▶ **Work to be completed**
Lay out the part of the rows that opens with the line containing "Given: Open the" and closes with the line containing "tap(922, 275)" as a JSON list of strings, one string per line, leaving out blank lines.

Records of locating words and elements
········
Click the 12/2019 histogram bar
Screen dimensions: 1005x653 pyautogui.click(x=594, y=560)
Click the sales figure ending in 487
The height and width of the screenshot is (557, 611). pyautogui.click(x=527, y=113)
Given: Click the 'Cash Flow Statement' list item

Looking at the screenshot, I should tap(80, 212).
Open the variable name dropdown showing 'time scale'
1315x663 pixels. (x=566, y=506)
········
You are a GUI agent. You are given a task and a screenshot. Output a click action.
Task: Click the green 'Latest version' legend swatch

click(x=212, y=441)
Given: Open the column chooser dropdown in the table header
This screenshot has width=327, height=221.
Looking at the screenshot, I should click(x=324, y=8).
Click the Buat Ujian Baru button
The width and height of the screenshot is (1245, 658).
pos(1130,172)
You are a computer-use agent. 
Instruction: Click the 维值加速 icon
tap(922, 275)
········
▶ **Reply to the task**
[
  "Given: Open the column chooser dropdown in the table header",
  "This screenshot has width=327, height=221.",
  "Looking at the screenshot, I should click(x=324, y=8).",
  "Click the Buat Ujian Baru button",
  "The width and height of the screenshot is (1245, 658).",
  "pos(1130,172)",
  "You are a computer-use agent. ",
  "Instruction: Click the 维值加速 icon",
  "tap(922, 275)"
]